Cerebral Glucose Metabolism in Type 1 Diabetic Patients

To evaluate whether cerebral glucose metabolism is impaired in diabetes the [ 18 F]–2–deoxy–2–fluoro‐d‐glucose method and positron emission tomography were used to determine the regional cerebral metabolic rate of glucose in 12 healthy subjects, 8 newly diagnosed Type 1 diabetic patients, 6 Type 1 diabetic subjects without peripheral neuropathy, and 7 Type 1 diabetic patients with symptomatic peripheral neuropathy, all of whom were men. In addition, multimodal evoked potentials were assessed. Cerebral glucose consumption was significantly reduced in the group with neuropathy as compared with the newly diagnosed diabetic patients and the healthy subjects (26.9 ± 1.0 vs 33.9 ± 1.9 and 32.5 ± 1.1 ±mol 100 g ‐1 min ‐1 ; p <0.05), while in the patients without neuropathy it was 30.2 ± 2.5 ±mol 100 g ‐1 min ‐1 (NS vs the remaining groups).

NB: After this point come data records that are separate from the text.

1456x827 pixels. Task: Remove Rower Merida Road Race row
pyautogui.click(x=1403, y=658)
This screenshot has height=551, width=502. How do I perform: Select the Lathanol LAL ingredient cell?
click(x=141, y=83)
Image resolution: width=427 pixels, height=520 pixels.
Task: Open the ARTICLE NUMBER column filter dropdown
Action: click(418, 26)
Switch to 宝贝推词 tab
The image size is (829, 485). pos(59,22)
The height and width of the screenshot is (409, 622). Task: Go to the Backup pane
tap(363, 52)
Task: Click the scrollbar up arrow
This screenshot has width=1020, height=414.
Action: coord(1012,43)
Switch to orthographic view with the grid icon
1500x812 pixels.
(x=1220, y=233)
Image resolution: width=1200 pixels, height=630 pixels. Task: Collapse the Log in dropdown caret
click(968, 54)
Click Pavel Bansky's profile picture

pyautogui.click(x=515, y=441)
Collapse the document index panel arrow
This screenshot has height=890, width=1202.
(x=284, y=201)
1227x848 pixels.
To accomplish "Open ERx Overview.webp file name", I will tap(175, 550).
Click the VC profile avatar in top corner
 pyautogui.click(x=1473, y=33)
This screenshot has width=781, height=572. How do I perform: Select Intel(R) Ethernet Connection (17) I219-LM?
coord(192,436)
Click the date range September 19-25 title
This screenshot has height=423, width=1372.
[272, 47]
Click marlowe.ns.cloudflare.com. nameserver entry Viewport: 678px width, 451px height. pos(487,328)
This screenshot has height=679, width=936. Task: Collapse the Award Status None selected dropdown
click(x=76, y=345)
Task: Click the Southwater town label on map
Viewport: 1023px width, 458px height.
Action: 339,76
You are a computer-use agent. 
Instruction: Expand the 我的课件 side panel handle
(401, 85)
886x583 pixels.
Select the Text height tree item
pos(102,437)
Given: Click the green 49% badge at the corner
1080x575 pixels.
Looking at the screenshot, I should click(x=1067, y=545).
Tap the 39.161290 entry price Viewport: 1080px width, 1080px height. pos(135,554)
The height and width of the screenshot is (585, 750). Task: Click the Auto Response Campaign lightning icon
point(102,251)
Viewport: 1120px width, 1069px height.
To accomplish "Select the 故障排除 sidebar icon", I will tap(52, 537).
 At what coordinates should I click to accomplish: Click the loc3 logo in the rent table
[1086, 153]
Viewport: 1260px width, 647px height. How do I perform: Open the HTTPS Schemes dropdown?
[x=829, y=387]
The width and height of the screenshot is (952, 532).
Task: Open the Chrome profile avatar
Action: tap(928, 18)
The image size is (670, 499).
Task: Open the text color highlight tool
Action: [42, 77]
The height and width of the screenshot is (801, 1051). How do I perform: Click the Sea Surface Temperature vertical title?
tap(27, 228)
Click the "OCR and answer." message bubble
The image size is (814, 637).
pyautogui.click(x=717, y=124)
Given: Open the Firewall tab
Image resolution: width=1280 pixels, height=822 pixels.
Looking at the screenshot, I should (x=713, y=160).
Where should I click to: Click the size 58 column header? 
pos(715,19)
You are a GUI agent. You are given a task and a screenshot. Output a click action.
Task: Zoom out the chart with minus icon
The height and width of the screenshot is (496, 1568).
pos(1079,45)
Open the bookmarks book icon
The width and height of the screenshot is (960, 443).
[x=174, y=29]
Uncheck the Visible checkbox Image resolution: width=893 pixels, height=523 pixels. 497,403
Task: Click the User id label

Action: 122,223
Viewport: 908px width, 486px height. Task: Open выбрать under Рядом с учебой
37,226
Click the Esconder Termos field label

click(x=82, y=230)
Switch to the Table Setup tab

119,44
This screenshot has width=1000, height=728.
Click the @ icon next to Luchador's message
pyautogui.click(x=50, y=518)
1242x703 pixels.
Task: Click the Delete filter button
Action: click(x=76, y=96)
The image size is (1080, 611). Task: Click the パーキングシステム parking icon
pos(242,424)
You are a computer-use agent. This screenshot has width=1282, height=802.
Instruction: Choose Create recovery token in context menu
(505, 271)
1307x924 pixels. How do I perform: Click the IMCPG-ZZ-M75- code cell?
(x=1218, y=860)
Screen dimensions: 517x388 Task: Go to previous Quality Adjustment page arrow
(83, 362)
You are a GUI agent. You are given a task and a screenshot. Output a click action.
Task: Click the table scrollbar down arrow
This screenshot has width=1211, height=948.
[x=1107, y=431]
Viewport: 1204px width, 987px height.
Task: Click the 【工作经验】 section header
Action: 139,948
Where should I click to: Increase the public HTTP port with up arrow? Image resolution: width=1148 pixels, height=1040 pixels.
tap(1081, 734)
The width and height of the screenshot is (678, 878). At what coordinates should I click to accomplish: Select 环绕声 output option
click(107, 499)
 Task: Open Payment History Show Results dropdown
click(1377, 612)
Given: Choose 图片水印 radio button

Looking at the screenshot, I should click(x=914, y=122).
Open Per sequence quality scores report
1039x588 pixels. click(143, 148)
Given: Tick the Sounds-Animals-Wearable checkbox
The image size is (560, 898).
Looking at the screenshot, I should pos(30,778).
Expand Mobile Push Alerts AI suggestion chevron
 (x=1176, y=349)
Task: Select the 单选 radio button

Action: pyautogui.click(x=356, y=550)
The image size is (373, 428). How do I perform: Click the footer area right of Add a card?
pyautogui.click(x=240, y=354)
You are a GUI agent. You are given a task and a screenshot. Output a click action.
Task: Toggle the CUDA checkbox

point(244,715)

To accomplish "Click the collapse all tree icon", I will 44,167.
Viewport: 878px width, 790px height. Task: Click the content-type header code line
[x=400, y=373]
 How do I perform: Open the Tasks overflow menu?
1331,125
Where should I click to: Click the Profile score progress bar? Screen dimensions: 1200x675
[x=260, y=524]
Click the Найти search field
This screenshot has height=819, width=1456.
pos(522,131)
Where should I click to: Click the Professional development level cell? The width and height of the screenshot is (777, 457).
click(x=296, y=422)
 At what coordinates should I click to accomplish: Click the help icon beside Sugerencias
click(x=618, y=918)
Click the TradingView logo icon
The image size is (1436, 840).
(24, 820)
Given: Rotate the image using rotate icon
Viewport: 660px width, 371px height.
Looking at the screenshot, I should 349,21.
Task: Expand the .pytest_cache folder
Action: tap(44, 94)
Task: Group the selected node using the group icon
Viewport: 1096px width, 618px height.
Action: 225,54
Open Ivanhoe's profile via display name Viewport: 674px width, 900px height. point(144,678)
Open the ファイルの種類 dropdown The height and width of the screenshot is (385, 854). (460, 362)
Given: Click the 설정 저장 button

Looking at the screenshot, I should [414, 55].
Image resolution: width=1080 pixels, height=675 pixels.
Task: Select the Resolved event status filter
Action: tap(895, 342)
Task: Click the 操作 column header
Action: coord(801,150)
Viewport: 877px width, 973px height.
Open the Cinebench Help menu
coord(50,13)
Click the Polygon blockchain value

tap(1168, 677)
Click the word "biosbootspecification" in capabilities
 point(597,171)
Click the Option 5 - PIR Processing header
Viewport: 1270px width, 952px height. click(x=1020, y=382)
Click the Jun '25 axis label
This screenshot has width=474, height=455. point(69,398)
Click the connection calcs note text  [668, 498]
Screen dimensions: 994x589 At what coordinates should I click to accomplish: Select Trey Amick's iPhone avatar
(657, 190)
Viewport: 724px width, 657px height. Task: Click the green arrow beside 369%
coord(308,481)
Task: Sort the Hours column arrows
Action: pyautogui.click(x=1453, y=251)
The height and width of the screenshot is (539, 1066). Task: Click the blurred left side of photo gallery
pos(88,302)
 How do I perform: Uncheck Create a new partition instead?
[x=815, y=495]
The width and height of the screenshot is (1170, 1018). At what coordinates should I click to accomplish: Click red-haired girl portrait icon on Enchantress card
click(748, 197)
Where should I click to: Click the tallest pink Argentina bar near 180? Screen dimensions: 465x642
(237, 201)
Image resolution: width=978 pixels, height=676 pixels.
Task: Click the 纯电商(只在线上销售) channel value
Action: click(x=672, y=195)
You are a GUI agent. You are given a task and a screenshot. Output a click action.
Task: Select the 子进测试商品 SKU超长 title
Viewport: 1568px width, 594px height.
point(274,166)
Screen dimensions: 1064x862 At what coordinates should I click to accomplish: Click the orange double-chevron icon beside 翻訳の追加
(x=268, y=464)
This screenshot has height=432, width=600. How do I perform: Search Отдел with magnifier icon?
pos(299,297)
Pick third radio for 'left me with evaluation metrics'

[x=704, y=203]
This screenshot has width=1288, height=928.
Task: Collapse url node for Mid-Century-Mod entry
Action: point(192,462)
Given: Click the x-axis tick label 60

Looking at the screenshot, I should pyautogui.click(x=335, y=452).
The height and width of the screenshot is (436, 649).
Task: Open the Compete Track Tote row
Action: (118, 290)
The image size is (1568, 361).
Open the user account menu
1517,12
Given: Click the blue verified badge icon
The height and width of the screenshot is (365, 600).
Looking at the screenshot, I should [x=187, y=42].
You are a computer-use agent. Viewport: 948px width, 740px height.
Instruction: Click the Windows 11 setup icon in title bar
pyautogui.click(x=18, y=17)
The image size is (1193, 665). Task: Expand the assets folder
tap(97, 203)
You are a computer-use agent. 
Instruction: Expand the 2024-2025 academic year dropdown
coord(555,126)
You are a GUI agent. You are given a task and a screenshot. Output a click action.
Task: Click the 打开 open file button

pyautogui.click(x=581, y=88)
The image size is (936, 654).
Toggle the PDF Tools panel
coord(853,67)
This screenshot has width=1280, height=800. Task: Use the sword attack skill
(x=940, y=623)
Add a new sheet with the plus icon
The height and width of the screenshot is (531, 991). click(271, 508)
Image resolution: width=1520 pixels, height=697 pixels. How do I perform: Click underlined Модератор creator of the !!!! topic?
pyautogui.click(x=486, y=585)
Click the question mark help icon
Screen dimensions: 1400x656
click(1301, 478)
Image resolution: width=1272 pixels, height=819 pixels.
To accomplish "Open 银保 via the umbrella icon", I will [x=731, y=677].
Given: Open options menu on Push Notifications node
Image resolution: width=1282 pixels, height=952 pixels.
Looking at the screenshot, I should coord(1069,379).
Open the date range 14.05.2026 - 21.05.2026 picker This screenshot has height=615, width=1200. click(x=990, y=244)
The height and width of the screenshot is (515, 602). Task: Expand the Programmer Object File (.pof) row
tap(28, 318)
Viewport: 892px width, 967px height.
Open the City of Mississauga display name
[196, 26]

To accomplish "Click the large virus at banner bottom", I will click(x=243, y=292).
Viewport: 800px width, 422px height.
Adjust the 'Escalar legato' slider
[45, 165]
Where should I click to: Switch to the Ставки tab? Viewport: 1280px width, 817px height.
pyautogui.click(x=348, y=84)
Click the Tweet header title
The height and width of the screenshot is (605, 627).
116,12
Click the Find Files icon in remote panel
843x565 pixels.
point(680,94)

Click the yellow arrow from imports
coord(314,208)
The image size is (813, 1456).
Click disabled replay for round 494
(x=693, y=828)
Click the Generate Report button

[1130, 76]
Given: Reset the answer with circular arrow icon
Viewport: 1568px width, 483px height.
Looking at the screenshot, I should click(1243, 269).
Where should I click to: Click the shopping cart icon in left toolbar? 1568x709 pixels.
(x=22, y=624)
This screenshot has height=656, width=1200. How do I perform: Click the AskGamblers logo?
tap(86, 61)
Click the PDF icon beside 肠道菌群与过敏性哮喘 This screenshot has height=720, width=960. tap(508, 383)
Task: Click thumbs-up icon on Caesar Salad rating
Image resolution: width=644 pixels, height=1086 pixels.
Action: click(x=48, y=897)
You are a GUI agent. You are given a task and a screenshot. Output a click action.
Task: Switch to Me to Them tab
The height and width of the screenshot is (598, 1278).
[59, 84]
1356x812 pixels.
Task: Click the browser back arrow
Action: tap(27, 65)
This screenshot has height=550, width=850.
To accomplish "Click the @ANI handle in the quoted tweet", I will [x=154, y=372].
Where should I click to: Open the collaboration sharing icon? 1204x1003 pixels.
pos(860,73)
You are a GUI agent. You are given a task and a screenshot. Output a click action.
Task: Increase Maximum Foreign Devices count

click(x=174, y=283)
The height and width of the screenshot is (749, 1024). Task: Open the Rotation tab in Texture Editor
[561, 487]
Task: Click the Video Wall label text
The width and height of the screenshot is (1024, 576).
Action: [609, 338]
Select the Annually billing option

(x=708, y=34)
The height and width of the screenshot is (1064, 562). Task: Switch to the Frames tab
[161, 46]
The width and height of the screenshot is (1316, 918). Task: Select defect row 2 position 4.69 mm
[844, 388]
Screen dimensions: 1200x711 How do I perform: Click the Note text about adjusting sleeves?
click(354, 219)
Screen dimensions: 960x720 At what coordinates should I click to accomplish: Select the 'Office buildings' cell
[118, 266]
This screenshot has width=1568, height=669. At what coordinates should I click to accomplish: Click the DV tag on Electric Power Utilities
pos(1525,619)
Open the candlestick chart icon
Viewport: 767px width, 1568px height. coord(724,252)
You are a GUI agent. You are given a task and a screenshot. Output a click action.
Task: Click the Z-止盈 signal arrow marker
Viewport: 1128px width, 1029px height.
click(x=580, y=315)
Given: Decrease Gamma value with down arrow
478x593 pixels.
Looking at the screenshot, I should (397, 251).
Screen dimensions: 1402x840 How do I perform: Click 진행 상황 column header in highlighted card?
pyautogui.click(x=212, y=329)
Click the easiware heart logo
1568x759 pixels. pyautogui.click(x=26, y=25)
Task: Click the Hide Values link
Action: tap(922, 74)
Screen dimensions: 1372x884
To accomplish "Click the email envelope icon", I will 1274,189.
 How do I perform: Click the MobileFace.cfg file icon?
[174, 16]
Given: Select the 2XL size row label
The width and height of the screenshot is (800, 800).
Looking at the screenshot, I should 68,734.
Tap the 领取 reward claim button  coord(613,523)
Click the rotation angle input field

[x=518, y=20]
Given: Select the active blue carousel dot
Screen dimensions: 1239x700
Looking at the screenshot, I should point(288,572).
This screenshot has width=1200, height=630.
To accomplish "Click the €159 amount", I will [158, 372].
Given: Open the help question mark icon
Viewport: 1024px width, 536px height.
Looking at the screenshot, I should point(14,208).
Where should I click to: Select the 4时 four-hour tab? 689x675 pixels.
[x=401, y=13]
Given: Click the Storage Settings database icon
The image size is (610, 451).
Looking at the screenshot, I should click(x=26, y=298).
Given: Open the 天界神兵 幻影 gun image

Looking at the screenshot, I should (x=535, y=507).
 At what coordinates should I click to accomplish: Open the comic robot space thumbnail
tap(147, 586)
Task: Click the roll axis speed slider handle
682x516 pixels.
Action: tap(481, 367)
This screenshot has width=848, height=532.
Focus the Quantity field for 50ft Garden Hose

There were no significant differences between the groups regarding brainstem auditory and visual evoked potentials. No relationship was noted between cerebral glucose metabolism and P300 latency of event‐related potentials as an index of cognitive function, but there was an inverse correlation with age ( r = ‐0.42; p < 0.05) and duration of diabetes ( r = ‐0.67; p < 0.05). These results suggest that cerebral glucose metabolism is normal at the time of diagnosis of Type 1 diabetes, but may become altered with both increasing duration of diabetes and age in the absence of central conduction deficits or cognitive dysfunction. Diabetic neuropathy may constitute a possible additional correlate of reduced cerebral glucose consumption.